Was hier in Hamburg passiert, könnte Schule machen – auch in anderen Berufsgruppen des Öffentlichen Dienstes.

Damit steht auch gesellschaftlich einiges auf dem Spiel: Denn für einen leistungsfähigen Öffentlichen Dienst bleibt es wichtig, dass sich dieser eine bestimmte Distanz gegenüber politischen Moden und Stimmungsschwankungen der Tagespolitik bewahrt.

Erstveröffentlichung des Beitrags von Dr. Kunze auf seinem bildungsethischem Blog: https://bildung-und-ethik.com/2023/08/22/zwischenruf-weniger-leistung-mehr-politischer-einfluss/

Kommentare

3 Antworten

  1. Wir (in meinem Fall theologisch konservativen) strikten Liberaldemokraten lehnen staatliche Schulen (bei der Forderung bleibender staatlicher Grundkontrolle und sozialer Finanzierung) und das Beamtentum und dort übliche Besoldungsordnungen sowieso ab.
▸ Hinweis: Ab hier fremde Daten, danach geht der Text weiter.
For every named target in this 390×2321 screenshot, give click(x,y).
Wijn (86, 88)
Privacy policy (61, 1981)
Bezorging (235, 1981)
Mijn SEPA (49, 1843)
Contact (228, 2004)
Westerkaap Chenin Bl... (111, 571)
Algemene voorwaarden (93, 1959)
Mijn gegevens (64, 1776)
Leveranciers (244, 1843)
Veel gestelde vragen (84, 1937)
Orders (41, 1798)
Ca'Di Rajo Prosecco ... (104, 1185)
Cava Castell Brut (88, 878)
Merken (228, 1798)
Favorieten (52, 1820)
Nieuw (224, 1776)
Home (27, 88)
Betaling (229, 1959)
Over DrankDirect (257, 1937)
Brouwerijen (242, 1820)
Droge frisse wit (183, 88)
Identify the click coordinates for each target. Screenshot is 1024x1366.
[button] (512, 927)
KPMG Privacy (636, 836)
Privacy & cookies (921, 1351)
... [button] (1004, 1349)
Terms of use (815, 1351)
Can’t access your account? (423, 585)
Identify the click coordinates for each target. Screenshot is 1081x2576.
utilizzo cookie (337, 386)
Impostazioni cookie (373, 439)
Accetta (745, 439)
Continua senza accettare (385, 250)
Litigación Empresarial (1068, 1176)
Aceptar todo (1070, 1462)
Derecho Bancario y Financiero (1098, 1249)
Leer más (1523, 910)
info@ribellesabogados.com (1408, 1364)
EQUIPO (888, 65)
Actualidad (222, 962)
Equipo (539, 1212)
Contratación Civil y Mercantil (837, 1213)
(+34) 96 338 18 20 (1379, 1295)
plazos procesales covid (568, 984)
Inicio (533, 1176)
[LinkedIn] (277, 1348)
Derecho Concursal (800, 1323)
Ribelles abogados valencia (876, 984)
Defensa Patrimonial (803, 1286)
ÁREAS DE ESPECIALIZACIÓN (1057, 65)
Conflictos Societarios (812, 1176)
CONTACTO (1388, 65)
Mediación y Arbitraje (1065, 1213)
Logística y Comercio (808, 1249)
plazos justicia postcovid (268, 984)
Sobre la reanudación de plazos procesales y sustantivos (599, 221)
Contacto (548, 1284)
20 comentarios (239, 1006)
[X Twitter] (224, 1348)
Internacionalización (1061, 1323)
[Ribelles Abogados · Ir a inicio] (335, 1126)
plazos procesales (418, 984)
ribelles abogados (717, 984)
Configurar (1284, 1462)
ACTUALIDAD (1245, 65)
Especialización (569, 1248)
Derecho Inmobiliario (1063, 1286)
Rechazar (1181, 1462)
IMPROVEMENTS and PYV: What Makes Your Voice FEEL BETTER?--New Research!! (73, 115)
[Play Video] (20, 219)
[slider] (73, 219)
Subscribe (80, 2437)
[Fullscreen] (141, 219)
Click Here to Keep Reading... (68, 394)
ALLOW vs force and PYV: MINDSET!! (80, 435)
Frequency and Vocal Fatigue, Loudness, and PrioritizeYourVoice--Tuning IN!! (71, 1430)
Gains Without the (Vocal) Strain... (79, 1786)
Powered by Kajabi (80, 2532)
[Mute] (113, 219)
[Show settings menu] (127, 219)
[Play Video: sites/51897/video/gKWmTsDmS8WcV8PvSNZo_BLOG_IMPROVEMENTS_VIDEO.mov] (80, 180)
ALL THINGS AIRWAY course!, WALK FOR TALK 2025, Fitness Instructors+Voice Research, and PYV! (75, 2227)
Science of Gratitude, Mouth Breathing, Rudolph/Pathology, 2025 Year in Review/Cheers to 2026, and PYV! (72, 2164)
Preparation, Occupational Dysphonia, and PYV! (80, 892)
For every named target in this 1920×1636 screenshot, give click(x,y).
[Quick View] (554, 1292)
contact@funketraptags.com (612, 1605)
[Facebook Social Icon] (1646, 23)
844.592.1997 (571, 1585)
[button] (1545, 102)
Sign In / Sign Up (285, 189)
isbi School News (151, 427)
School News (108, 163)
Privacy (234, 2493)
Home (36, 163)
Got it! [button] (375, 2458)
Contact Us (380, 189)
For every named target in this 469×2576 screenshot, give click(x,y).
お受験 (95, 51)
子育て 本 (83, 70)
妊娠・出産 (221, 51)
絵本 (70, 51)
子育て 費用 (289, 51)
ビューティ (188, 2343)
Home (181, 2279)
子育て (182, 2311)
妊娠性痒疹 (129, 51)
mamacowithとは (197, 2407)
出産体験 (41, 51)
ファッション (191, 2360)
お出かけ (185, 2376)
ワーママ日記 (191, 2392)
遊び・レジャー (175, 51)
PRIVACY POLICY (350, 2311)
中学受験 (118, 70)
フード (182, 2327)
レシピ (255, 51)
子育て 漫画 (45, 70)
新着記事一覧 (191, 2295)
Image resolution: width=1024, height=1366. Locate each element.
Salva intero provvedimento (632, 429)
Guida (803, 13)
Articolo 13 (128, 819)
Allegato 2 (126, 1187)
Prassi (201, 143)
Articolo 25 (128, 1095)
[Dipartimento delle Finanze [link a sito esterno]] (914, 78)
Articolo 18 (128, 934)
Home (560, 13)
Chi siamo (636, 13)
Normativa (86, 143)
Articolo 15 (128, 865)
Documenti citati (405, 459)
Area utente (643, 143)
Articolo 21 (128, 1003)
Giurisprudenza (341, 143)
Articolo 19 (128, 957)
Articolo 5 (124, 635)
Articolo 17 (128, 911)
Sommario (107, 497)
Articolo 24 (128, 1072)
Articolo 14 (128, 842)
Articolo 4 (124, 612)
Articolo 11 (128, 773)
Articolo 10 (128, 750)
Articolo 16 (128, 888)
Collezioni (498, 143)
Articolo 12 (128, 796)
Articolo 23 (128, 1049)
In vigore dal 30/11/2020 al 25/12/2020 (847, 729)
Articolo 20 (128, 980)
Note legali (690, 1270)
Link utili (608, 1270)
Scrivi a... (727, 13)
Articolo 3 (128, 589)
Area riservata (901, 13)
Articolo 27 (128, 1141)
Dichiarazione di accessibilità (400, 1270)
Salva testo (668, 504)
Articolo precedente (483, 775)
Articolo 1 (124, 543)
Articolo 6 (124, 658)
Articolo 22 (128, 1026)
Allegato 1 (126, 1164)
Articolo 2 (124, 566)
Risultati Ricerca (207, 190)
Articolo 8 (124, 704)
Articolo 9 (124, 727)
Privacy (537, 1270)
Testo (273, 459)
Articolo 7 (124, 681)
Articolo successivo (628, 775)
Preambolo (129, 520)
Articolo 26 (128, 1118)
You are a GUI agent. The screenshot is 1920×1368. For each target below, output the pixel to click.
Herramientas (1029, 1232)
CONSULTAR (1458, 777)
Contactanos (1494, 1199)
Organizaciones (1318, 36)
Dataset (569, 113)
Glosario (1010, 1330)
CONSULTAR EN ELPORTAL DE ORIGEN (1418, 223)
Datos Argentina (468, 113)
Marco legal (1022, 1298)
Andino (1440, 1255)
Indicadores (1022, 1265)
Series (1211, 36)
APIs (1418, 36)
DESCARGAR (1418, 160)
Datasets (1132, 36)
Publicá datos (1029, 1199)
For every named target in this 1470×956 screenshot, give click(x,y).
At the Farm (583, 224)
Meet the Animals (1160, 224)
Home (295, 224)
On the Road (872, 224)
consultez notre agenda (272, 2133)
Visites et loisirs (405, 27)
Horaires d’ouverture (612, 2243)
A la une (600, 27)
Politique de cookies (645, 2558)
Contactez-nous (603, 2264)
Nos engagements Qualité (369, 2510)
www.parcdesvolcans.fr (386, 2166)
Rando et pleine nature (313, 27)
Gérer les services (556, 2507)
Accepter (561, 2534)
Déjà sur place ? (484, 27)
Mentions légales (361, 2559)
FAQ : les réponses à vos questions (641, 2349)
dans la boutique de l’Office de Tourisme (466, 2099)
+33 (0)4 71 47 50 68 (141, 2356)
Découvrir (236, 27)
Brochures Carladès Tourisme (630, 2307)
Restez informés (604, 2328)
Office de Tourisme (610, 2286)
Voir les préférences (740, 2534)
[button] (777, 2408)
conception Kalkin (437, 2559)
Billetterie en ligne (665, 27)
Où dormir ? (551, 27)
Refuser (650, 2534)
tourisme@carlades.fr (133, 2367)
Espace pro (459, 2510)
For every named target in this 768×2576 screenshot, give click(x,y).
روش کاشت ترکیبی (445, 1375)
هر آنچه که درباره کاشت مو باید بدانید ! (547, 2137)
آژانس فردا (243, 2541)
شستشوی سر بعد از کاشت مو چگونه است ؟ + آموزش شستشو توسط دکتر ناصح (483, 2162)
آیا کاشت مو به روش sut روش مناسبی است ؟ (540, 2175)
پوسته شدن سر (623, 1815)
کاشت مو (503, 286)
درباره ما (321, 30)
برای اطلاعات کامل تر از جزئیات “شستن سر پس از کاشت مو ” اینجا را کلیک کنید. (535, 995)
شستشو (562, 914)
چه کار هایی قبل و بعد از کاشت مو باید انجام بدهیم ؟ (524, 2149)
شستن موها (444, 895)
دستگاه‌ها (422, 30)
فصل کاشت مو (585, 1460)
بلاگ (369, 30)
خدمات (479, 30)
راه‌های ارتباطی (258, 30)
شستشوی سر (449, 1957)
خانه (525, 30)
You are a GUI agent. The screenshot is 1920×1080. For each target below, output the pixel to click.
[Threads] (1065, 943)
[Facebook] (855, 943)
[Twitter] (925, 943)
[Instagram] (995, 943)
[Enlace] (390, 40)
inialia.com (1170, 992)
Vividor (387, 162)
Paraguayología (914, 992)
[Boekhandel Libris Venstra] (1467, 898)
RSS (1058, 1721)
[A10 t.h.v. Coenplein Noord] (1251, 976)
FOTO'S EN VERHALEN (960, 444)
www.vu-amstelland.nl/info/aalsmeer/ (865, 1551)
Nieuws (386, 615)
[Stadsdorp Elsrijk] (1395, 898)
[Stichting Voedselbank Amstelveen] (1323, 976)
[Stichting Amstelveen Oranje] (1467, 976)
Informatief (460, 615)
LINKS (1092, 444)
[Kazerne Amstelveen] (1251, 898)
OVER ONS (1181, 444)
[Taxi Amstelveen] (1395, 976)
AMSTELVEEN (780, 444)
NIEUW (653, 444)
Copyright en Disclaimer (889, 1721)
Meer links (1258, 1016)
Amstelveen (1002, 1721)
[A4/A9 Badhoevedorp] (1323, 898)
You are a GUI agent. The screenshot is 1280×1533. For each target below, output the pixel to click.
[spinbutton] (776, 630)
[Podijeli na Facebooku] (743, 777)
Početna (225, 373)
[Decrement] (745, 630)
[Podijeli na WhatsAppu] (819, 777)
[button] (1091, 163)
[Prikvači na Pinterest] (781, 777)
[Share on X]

Die Debatte zwischen der GEW, dem Hamburger Senat und seinen Kritikern nennen wir innersozialistisch…

  2. Nach Jahrzehnten der Tätigkeit im beruflichen Schulwesen kann ich diesen Artikel, insbesondere mit dessen Hinweis auf das politische Andienen, welches bereits den interkollegialen Umgang beeinflusst, mit Überzeugung unterschreiben.

    1. Einiges kann ich nicht nachvollziehen. Gewiss ist der Lehrstoff, der in der Oberstufe vermittelt wird, umfangreich! Dennoch ist das Vermitteln an die Unterstufe, nicht ganz so einfach, weil der Aufbau des Lehrstoffes doch etwas differenzierte ist, ergo, warum stetig die Feilscherei? Wichtig ist, der Lehrstoff wird so vermittelt, das er verstandenwird!